Everyone soon settled down again and returned to their normal chitter chatter.  My friend and I were now hoping that they weren't going to do this to every table just for the fun of it.  Luckily for us, this didn't happen.

We decided that we were now in the mood for dessert (probably having seen the birthday desserts!) and we asked for the menus again.  My friend went for the 'Deep fried ice-cream' and I chose the 'Deep fried banana fritter with ice-cream.'  Blow the calories I thought, there's always tomorrow...

Chinese restaurants (the world over) are generally not renowned for their visual assembly of food.  So when our desserts arrived, I really did not expect anything elaborate.  And quite rightly too, no fancy presentation was spared.  I'll let you guess which was what.

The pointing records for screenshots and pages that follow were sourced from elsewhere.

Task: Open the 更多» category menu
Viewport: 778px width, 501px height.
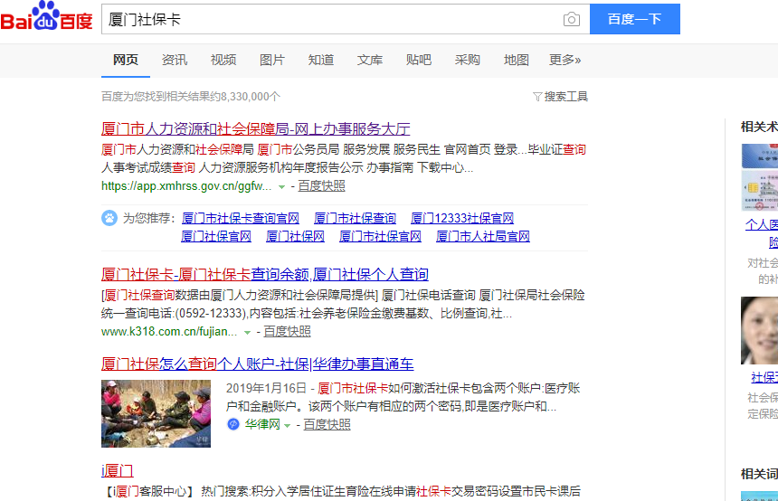Action: pos(565,60)
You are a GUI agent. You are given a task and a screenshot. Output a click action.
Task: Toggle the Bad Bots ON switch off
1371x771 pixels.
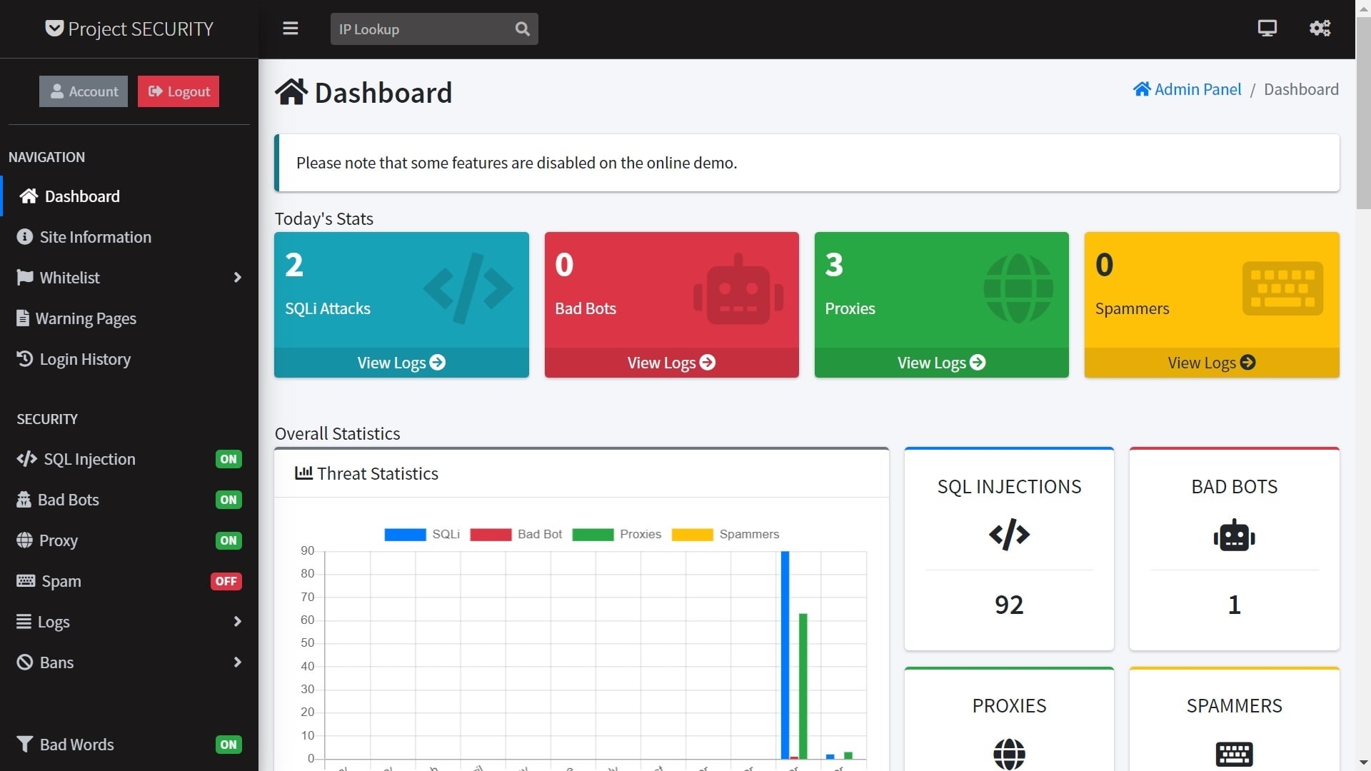(228, 499)
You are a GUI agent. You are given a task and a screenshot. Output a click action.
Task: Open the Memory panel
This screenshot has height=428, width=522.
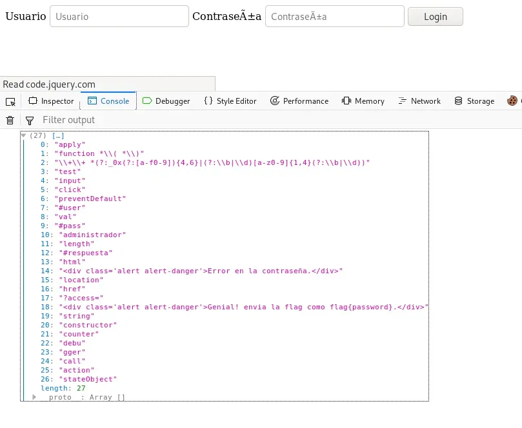click(363, 101)
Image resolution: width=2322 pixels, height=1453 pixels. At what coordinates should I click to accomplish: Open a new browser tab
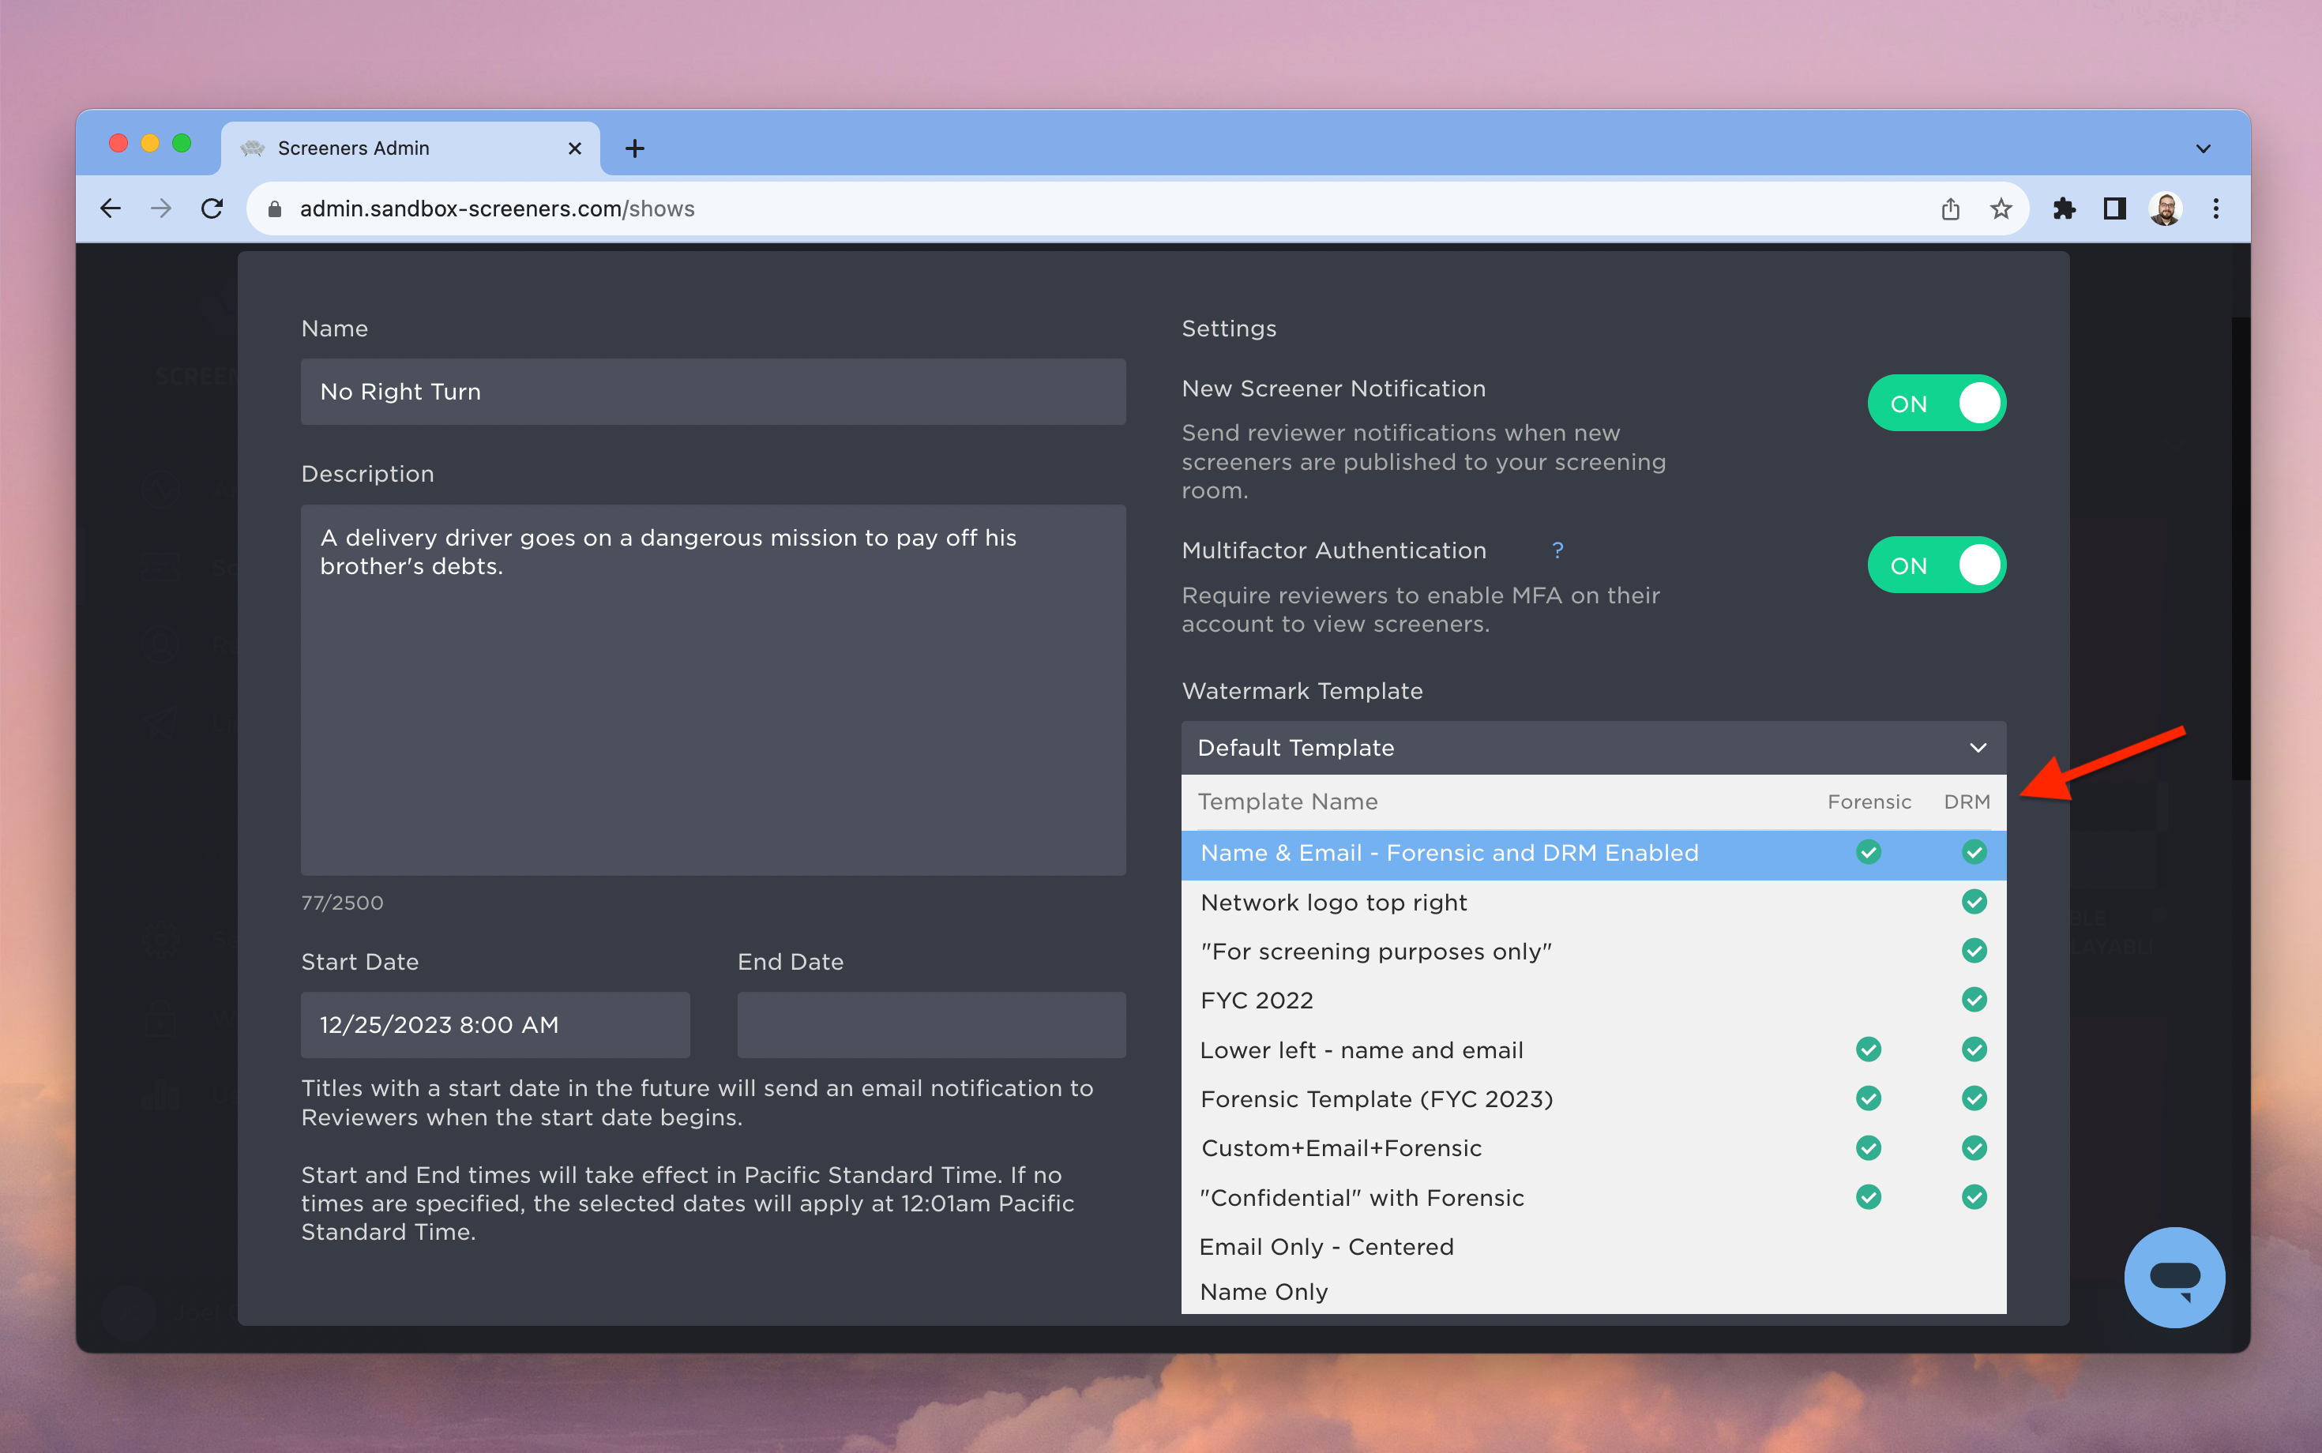click(x=634, y=149)
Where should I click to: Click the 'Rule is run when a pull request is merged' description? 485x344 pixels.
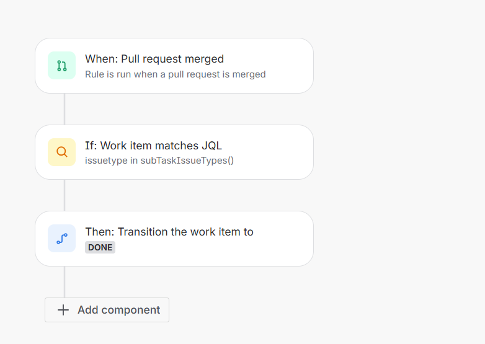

Unfortunately, my friend didn't think much of her deep fried ice-cream.  And although mine looked more like a battered English sausage with a lump of lard, the banana fritter was in fact rather nice.  It had syrup drizzled over the top and the banana was sweet and soft.  The ice-cream was nothing to write home about though.  It had the texture of cheap ice-cream with just a hint of flavour.  But for $5 a piece, I'm not going to complain too much.

All in all, the claypot was the winner of the evening.  I would certainly go back for their claypot again and perhaps try some dim sum which looked delightful on the next table.  The waiters were polite and friendly, which is something of a rarity in Chinese restaurants, again the world over.

If you want to embarrass your friend's on their birthday, then be sure to book a table here, inform the waiters and you won't be disappointed.